En el parlamento flamenco en Amberes y en la agricultura belga ha estallado un intenso debate sobre la problemática del nitrógeno. Tras una sentencia judicial la semana pasada que paralizó el registro PAS flamenco de emisiones de nitrógeno, a partir de ahora será necesario completar un procedimiento de Evaluación de Impacto Ambiental (EIA) para cada nueva actividad.
En Kortessem, Limburgo, una granja avícola quería construir un gallinero adicional para unas 80.000 gallinas. Esto provocaría que la empresa emitiera 6.850 kilos de nitrógeno al año. Según el juez, el ganadero flamenco no puede demostrar que su expansión no perjudique más la zona natural.
Dado que el 80 % de las zonas Natura 2000 belgas sufren un exceso de nitrógeno, Flandes violó durante varios años la Directiva Hábitat. Era la primera vez que un juez belga suspendía una licencia únicamente por motivos relacionados con el nitrógeno. En los medios flamencos ya se habla de "situaciones al estilo holandés".
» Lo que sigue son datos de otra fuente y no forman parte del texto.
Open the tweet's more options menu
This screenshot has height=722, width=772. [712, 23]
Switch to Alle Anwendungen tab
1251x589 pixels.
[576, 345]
La ministra flamenca de Economía y Agricultura, Hilde Crevits (CD&V), declaró en el debate parlamentario que quizá sean necesarias medidas duras y drásticas. Su colega de Medio Ambiente, la ministra Zuhal Demir (N-VA), afirmó que las autoridades serán ahora cautelosas con cada solicitud (de licencia) y deberán hacer una evaluación individual de cada expediente presentado.
Del debate actual también se desprendió que los funcionarios belgas llevan años intentando establecer una base legal sólida para el registro PAS, y que la decisión judicial no fue una completa sorpresa. Esto derivó en críticas por la insuficiente acción de los ministerios y del gobierno en los últimos años.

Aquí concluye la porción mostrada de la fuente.